El reduccionismo es una forma de interpretar la realidad que entiende que todo lo que ocurre en ella se puede entender estudiando individualmente sus componentes. Según esta corriente filosófica, lo general surge de lo individual, nunca al revés, por lo que la reducción es necesaria y suficiente para alcanzar el conocimiento. Y, aunque a veces, esta forma de pensar nos puede llevar a comprender mejor las piezas que forman el engranaje, en numerosas ocasiones nos lleva a pensar el mecanismo es más simple de lo que verdaderamente es.

Explico todo esto porque muchas veces tengo la sensación de que en el análisis deportivo reina, desde hace tiempo, el reduccionismo. Y, creo que digo una verdad de Perogrullo, el deporte de equipo es demasiado complejo para reducirlo a una simple pieza. En más de una ocasión, en esta misma columna, he intentado explicar, no sé si con éxito, esto mismo. Que las malas dinámicas no podemos achacarlas únicamente a la mala actitud de un futbolista, porque, rara vez, obedecen a este factor. Y que las buenas no responden sólo a un entrenador, una plantilla o una gestión determinada.

Insisto en este argumento porque, tras la balsámica victoria en Lugo, todo se reduce a que sin Luis Milla goleamos y con él nos cuesta más ganar. Si todo fuera tan simple, sentemos a Milla y contemos por goleadas las victorias de nuestro equipo. Y, supongo que estaremos todos de acuerdo, la suplencia de Milla no traerá victorias por cuatro goles sistemáticamente.
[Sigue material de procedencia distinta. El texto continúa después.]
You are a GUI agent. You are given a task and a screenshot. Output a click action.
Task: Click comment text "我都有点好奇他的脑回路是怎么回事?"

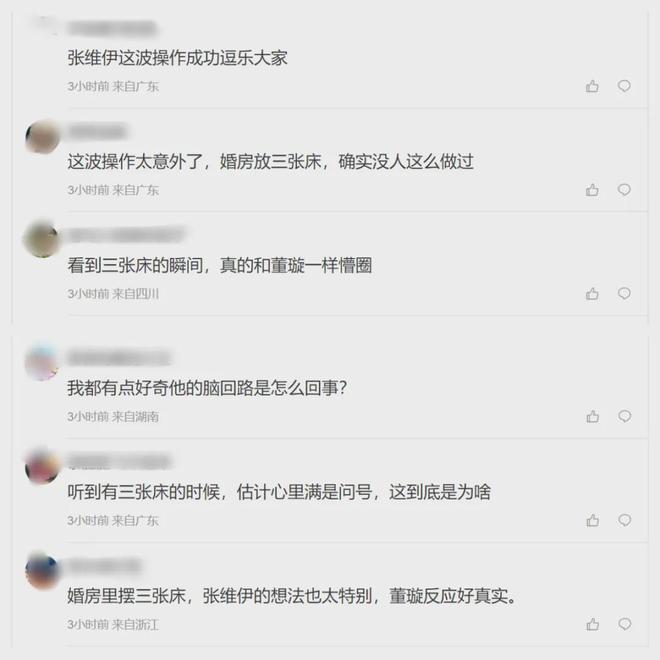pyautogui.click(x=208, y=388)
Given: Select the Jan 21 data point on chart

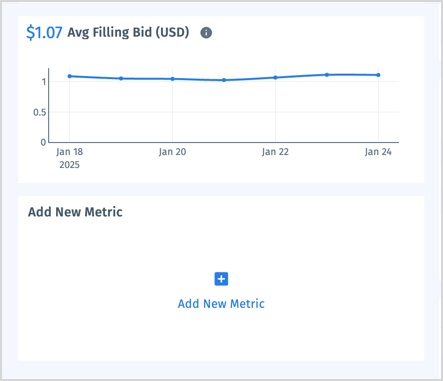Looking at the screenshot, I should tap(224, 80).
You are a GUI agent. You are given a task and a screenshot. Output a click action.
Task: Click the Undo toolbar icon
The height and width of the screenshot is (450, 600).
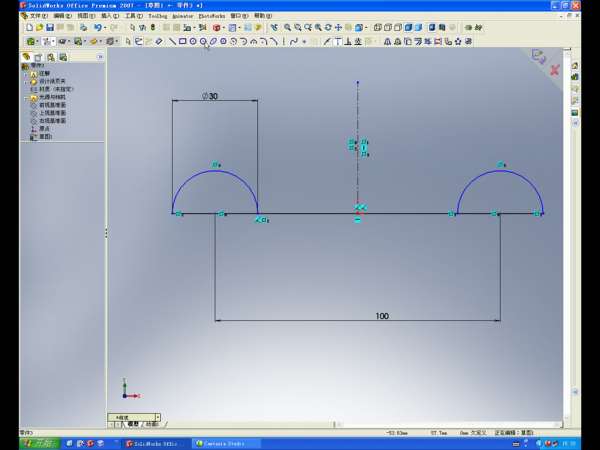point(97,28)
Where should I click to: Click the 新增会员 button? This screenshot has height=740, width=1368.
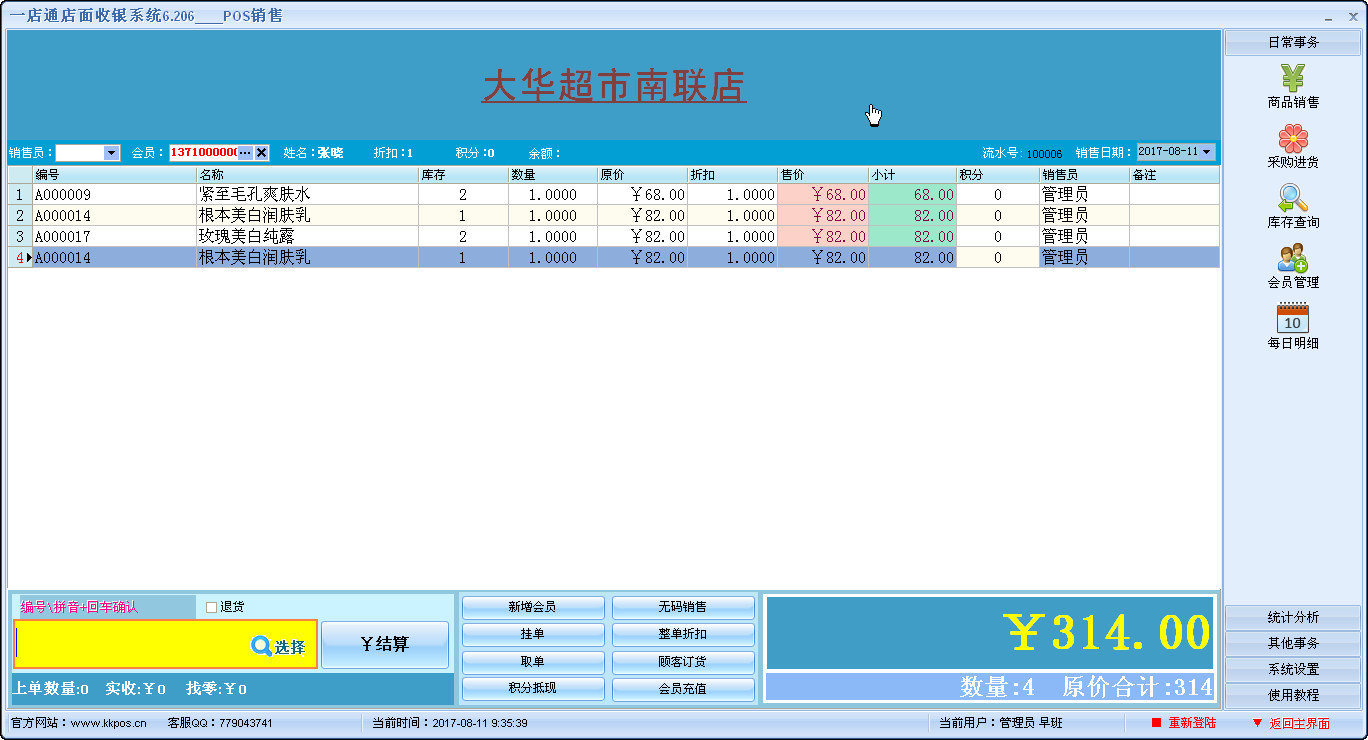[x=531, y=606]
Si analizamos ambas victorias, tienen algo en común: el Tenerife se adelantó en el marcador pronto, lo que sin duda da al futbolista más tranquilidad para desarrollar las ideas. En el Carlos Belmonte, se completó un partido perfecto, con una seguridad defensiva innegable y un equipo que mantuvo la batuta del encuentro en todo momento. En Lugo, todo fue bien hasta encajar el primer gol. Ahí, el equipo de López Garai, tal y como sucedió en Ponferrada al encajar el segundo tras el descanso, se diluyó como un azucarillo. Sin el VAR, el partido habría sido muy distinto, con un 2-2 y una segunda parte por jugar. Esta vez, la justicia favoreció a los blanquiazules, que pudieron rearmarse en el vestuario. Pese al resultado, el Tenerife no estuvo tan fino como en Albacete, pero, qué diablos, sin Milla nos va mejor.

En mi opinión, la ausencia de Milla es más una casualidad que una causalidad. Es un factor más a tener en cuenta, no el factor desencadenante. Tal vez habría que pensar que, para contrarrestar a determinados equipos, vienen mejor las características de Alberto en el medio, pero no todos los contrincantes serán iguales ni todos los partidos presentarán las mismas características. Sin embargo, qué le vamos a hacer, somos reduccionistas. Sumar siete de los últimos nueve puntos disputados a domicilio son números a los que no estamos acostumbrados.  Y si hay que buscar un motivo, la ausencia de Milla es el más fácil. No sé cuando hemos llegado a la conclusión de que esta categoría es fácil.